Whenever she left one of these brochures out -- pictures of naked children drying in the sun like fallen leaves -- it would end up in the rubbish.
"I don't like seeing them pitiful eyes," he'd say, shrugging. After he left the house, she'd rescue the child from the bin, smooth out its crinkled face and put it between books to flatten out.
So, this is it, she thought. Me, Hank, and the carrots. She changed from her housecoat into old jeans and a work blouse, rolling up her sleeves and looking out at the expansive garden. This is it, the life Mama planned for me. Even after leaving this world, she got her way.
Her hands wove through the frilly greens, scraped into the peaty soil, and dug around the top of each vegetable before giving it a good tug. I should have married Gus. Lottie pulled up carrot by carrot. We'd be on the road now, exploring the country in his truck.
She remembered a barn dance when she was 18 and Gus had grabbed her around the waist and lifted her up high in the air above the crowd, his cowboy hat whirling off like a Frisbee. Gus with a hand-rolled cigarette stuck to his fleshy bottom lip. Gus leaning against a wall, hat tipped forward, winking at her with eyelashes so long they brushed his cheeks. Gus nodding when he first saw her in a pink summer dress.
"Pink suits you like it suits a rose," he'd told her in a low voice, tracing his finger along the scooped neckline while the heat rose in her face to match the word pink.
She spent the rest of her senior year unable to concentrate on the exams. She couldn't clear her mind of what he'd promised: "You know it's my goal to see the world, and you -- my Lot -- are coming with me!"
When the summer arrived and it was time to follow him, her mother grounded her, for failing Geography and Math. She added ironing and dusting to Lottie's list of chores and harassed her when she forgot to do them. Mother found so many reasons not to let her daughter go, especially with a man who would willingly abandon his family's land and take to the road. So Lottie had refused the one who would, looking back, have been the love of her life.
After he left she floated around the house like a phantom. Then her grief changed to fear when both parents developed cancer: mother in the stomach, father in the lungs. If Lottie had ever had the courage to leave with Gus, she knew she would have raced back home to nurse her ailing parents. It was the duty of an only child.
In the garden, she readjusted her aging bony knees between rows of Amsterdam Sweetheart. Yanking one out of the dirt, she dangled the stubby orange vegetable in the air. It was full of white holes, a sign of over-watering. The holes reminded her of eyes -- big blank eyes watching her.

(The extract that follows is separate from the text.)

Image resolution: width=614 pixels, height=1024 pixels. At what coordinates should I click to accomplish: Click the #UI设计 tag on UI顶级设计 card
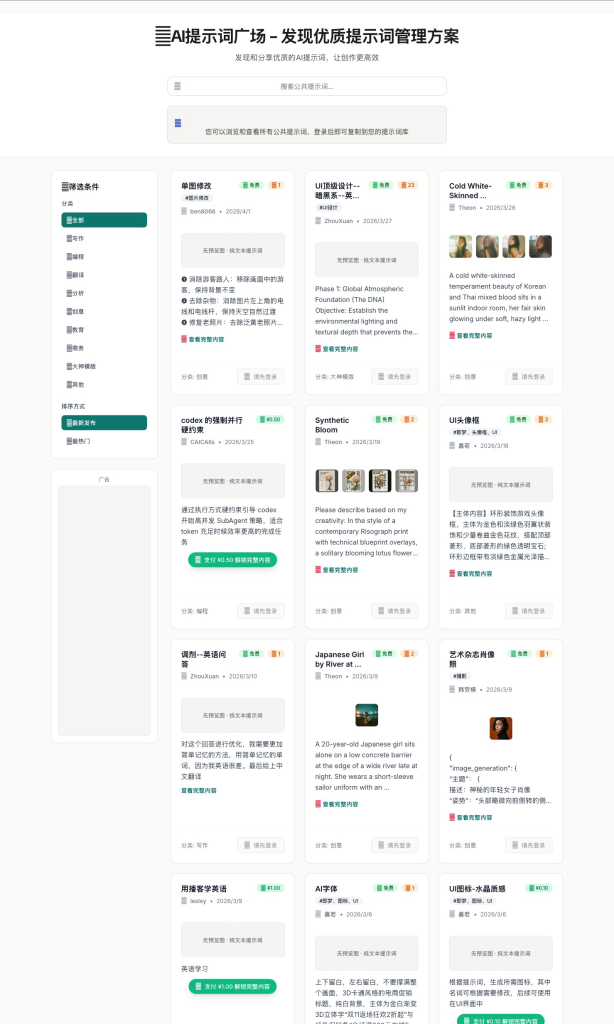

Hank would drench the plants with the hose once a day so he didn't have to go out twice a day, which was what they recommended.
"Hank!" she called out towards the orchard beside the garden. She had to call again before he responded. "What's up?" he yelled with one foot planted on the ladder, about to climb another tree.
"About the carrots…" she began.
"When's lunch on?" he hollered, cutting her off.
Oh darn, she thought, Lunchtime already? We've only been out for three hours, with barely the morning gone by. She squinted into the sun and waved a finger in the air at him. One finger, one hour. His broad-rimmed hat didn't cover a neck going pink from the summer sun. A cotton shirt burst open over his bulldog chest and his beer belly jellied over the waist of his jeans. He must be sweating, she thought, as the heat prickled her own back. I'll sit him in the bath tonight.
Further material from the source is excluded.